- [THE EXERCISE] Please update the material below by replacing "GUI agent" with "interface agent" and keeping everything else unchanged.

- [MATERIAL FOR THE TASK]
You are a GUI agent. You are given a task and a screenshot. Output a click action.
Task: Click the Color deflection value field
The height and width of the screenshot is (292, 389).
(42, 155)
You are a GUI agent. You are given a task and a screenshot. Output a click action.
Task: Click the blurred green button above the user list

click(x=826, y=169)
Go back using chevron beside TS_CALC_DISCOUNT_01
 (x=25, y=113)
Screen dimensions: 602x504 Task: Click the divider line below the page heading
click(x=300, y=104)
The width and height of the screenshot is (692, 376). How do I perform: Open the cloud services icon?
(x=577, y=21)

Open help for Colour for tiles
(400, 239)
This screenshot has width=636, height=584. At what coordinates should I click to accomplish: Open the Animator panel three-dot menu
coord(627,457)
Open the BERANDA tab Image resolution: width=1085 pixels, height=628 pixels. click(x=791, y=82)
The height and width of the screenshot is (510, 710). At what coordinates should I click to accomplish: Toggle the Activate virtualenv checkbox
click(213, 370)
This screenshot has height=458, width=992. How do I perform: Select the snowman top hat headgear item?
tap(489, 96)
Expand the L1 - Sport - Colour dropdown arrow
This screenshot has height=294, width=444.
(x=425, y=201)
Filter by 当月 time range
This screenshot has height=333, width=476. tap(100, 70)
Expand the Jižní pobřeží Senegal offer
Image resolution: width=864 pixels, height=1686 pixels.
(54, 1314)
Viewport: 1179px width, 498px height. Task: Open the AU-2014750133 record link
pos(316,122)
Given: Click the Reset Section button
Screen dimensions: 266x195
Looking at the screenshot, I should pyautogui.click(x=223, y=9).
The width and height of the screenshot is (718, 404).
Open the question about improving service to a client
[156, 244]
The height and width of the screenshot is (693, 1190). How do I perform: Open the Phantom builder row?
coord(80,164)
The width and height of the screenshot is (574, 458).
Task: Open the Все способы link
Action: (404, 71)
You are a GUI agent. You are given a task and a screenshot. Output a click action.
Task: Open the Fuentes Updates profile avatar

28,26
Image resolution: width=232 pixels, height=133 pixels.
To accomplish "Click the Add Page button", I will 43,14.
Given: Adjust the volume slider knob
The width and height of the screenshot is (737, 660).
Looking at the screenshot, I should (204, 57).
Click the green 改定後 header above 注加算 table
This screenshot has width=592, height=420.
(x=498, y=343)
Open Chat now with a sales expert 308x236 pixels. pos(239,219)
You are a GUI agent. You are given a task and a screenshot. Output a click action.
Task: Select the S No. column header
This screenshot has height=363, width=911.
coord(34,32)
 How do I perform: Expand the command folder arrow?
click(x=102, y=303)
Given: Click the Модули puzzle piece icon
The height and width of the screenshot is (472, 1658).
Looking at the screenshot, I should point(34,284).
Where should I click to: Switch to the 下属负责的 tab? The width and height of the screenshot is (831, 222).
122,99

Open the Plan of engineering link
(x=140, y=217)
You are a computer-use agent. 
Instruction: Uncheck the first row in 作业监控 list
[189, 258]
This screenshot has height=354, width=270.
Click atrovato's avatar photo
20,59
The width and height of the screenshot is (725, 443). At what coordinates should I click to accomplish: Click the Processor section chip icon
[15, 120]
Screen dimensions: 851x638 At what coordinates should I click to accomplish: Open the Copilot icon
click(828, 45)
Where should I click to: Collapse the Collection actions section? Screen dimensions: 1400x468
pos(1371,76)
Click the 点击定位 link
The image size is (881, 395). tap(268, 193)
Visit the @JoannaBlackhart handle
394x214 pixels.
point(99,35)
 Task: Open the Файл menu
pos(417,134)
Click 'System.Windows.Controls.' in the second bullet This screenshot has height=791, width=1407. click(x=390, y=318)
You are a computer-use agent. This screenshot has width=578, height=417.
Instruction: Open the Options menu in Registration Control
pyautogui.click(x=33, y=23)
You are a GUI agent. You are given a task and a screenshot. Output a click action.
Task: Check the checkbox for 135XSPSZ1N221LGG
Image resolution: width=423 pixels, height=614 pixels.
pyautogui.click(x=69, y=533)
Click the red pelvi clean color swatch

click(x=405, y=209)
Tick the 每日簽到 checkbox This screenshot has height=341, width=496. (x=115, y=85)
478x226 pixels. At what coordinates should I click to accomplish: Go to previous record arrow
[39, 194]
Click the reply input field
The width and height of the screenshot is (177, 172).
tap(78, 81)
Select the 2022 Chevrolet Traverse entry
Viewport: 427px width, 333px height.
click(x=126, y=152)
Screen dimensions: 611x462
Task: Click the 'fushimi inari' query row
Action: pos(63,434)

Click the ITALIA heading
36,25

- [REPLY]
You are a interface agent. You are given a task and a screenshot. Output a click action.
Task: Click the Color deflection value field
The height and width of the screenshot is (292, 389).
(42, 155)
You are a interface agent. You are given a task and a screenshot. Output a click action.
Task: Click the blurred green button above the user list

click(x=826, y=169)
Go back using chevron beside TS_CALC_DISCOUNT_01
 (x=25, y=113)
Screen dimensions: 602x504 Task: Click the divider line below the page heading
click(x=300, y=104)
The width and height of the screenshot is (692, 376). How do I perform: Open the cloud services icon?
(x=577, y=21)

Open help for Colour for tiles
(400, 239)
This screenshot has width=636, height=584. At what coordinates should I click to accomplish: Open the Animator panel three-dot menu
coord(627,457)
Open the BERANDA tab Image resolution: width=1085 pixels, height=628 pixels. click(x=791, y=82)
The height and width of the screenshot is (510, 710). At what coordinates should I click to accomplish: Toggle the Activate virtualenv checkbox
click(213, 370)
This screenshot has height=458, width=992. How do I perform: Select the snowman top hat headgear item?
tap(489, 96)
Expand the L1 - Sport - Colour dropdown arrow
This screenshot has height=294, width=444.
(x=425, y=201)
Filter by 当月 time range
This screenshot has height=333, width=476. tap(100, 70)
Expand the Jižní pobřeží Senegal offer
Image resolution: width=864 pixels, height=1686 pixels.
(54, 1314)
Viewport: 1179px width, 498px height. Task: Open the AU-2014750133 record link
pos(316,122)
Given: Click the Reset Section button
Screen dimensions: 266x195
Looking at the screenshot, I should pyautogui.click(x=223, y=9).
The width and height of the screenshot is (718, 404).
Open the question about improving service to a client
[156, 244]
The height and width of the screenshot is (693, 1190). How do I perform: Open the Phantom builder row?
coord(80,164)
The width and height of the screenshot is (574, 458).
Task: Open the Все способы link
Action: (404, 71)
You are a interface agent. You are given a task and a screenshot. Output a click action.
Task: Open the Fuentes Updates profile avatar

28,26
Image resolution: width=232 pixels, height=133 pixels.
To accomplish "Click the Add Page button", I will 43,14.
Given: Adjust the volume slider knob
The width and height of the screenshot is (737, 660).
Looking at the screenshot, I should (204, 57).
Click the green 改定後 header above 注加算 table
This screenshot has width=592, height=420.
(x=498, y=343)
Open Chat now with a sales expert 308x236 pixels. pos(239,219)
You are a interface agent. You are given a task and a screenshot. Output a click action.
Task: Select the S No. column header
This screenshot has height=363, width=911.
coord(34,32)
 How do I perform: Expand the command folder arrow?
click(x=102, y=303)
Given: Click the Модули puzzle piece icon
The height and width of the screenshot is (472, 1658).
Looking at the screenshot, I should point(34,284).
Where should I click to: Switch to the 下属负责的 tab? The width and height of the screenshot is (831, 222).
122,99

Open the Plan of engineering link
(x=140, y=217)
You are a computer-use agent. 
Instruction: Uncheck the first row in 作业监控 list
[189, 258]
This screenshot has height=354, width=270.
Click atrovato's avatar photo
20,59
The width and height of the screenshot is (725, 443). At what coordinates should I click to accomplish: Click the Processor section chip icon
[15, 120]
Screen dimensions: 851x638 At what coordinates should I click to accomplish: Open the Copilot icon
click(828, 45)
Where should I click to: Collapse the Collection actions section? Screen dimensions: 1400x468
pos(1371,76)
Click the 点击定位 link
The image size is (881, 395). tap(268, 193)
Visit the @JoannaBlackhart handle
394x214 pixels.
point(99,35)
 Task: Open the Файл menu
pos(417,134)
Click 'System.Windows.Controls.' in the second bullet This screenshot has height=791, width=1407. click(x=390, y=318)
You are a computer-use agent. This screenshot has width=578, height=417.
Instruction: Open the Options menu in Registration Control
pyautogui.click(x=33, y=23)
You are a interface agent. You are given a task and a screenshot. Output a click action.
Task: Check the checkbox for 135XSPSZ1N221LGG
Image resolution: width=423 pixels, height=614 pixels.
pyautogui.click(x=69, y=533)
Click the red pelvi clean color swatch

click(x=405, y=209)
Tick the 每日簽到 checkbox This screenshot has height=341, width=496. (x=115, y=85)
478x226 pixels. At what coordinates should I click to accomplish: Go to previous record arrow
[39, 194]
Click the reply input field
The width and height of the screenshot is (177, 172).
tap(78, 81)
Select the 2022 Chevrolet Traverse entry
Viewport: 427px width, 333px height.
click(x=126, y=152)
Screen dimensions: 611x462
Task: Click the 'fushimi inari' query row
Action: pos(63,434)

Click the ITALIA heading
36,25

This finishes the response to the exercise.